Dataset rows:
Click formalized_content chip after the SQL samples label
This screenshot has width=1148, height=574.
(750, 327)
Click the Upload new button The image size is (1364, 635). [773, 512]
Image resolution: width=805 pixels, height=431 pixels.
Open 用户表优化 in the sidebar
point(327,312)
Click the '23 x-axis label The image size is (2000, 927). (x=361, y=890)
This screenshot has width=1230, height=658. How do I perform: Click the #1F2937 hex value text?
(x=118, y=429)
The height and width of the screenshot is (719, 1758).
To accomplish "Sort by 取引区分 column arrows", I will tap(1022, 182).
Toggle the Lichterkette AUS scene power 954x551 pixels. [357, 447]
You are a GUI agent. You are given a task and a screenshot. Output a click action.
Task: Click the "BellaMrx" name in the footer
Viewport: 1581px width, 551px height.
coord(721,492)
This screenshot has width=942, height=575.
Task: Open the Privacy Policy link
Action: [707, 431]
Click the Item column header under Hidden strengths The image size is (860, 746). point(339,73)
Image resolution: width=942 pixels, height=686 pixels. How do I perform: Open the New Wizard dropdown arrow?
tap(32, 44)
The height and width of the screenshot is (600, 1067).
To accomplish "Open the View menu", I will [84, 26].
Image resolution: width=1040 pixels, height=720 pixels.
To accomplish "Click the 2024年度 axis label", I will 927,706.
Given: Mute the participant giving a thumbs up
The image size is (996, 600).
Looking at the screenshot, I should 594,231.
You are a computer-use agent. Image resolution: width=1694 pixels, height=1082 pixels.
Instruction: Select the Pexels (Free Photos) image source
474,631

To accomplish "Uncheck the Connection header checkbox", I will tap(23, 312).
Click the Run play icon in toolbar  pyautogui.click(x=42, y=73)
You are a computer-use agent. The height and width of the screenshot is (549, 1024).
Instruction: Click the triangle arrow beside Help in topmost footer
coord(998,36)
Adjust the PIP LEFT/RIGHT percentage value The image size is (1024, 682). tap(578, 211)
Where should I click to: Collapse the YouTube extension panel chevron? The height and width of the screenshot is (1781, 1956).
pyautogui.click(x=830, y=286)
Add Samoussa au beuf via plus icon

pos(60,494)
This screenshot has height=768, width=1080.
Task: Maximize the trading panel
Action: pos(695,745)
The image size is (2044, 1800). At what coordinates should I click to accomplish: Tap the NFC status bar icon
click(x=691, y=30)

(STATED PROBLEM) Copy the data above line for line, with nothing changed.

(ANSWER TO THE EXERCISE)
Click formalized_content chip after the SQL samples label
This screenshot has width=1148, height=574.
(750, 327)
Click the Upload new button The image size is (1364, 635). [773, 512]
Image resolution: width=805 pixels, height=431 pixels.
Open 用户表优化 in the sidebar
point(327,312)
Click the '23 x-axis label The image size is (2000, 927). (x=361, y=890)
This screenshot has width=1230, height=658. How do I perform: Click the #1F2937 hex value text?
(x=118, y=429)
The height and width of the screenshot is (719, 1758).
To accomplish "Sort by 取引区分 column arrows", I will tap(1022, 182).
Toggle the Lichterkette AUS scene power 954x551 pixels. [357, 447]
You are a GUI agent. You are given a task and a screenshot. Output a click action.
Task: Click the "BellaMrx" name in the footer
Viewport: 1581px width, 551px height.
coord(721,492)
This screenshot has width=942, height=575.
Task: Open the Privacy Policy link
Action: [707, 431]
Click the Item column header under Hidden strengths The image size is (860, 746). point(339,73)
Image resolution: width=942 pixels, height=686 pixels. How do I perform: Open the New Wizard dropdown arrow?
tap(32, 44)
The height and width of the screenshot is (600, 1067).
To accomplish "Open the View menu", I will [84, 26].
Image resolution: width=1040 pixels, height=720 pixels.
To accomplish "Click the 2024年度 axis label", I will 927,706.
Given: Mute the participant giving a thumbs up
The image size is (996, 600).
Looking at the screenshot, I should 594,231.
You are a computer-use agent. Image resolution: width=1694 pixels, height=1082 pixels.
Instruction: Select the Pexels (Free Photos) image source
474,631

To accomplish "Uncheck the Connection header checkbox", I will tap(23, 312).
Click the Run play icon in toolbar  pyautogui.click(x=42, y=73)
You are a computer-use agent. The height and width of the screenshot is (549, 1024).
Instruction: Click the triangle arrow beside Help in topmost footer
coord(998,36)
Adjust the PIP LEFT/RIGHT percentage value The image size is (1024, 682). tap(578, 211)
Where should I click to: Collapse the YouTube extension panel chevron? The height and width of the screenshot is (1781, 1956).
pyautogui.click(x=830, y=286)
Add Samoussa au beuf via plus icon

pos(60,494)
This screenshot has height=768, width=1080.
Task: Maximize the trading panel
Action: pos(695,745)
The image size is (2044, 1800). At what coordinates should I click to accomplish: Tap the NFC status bar icon
click(x=691, y=30)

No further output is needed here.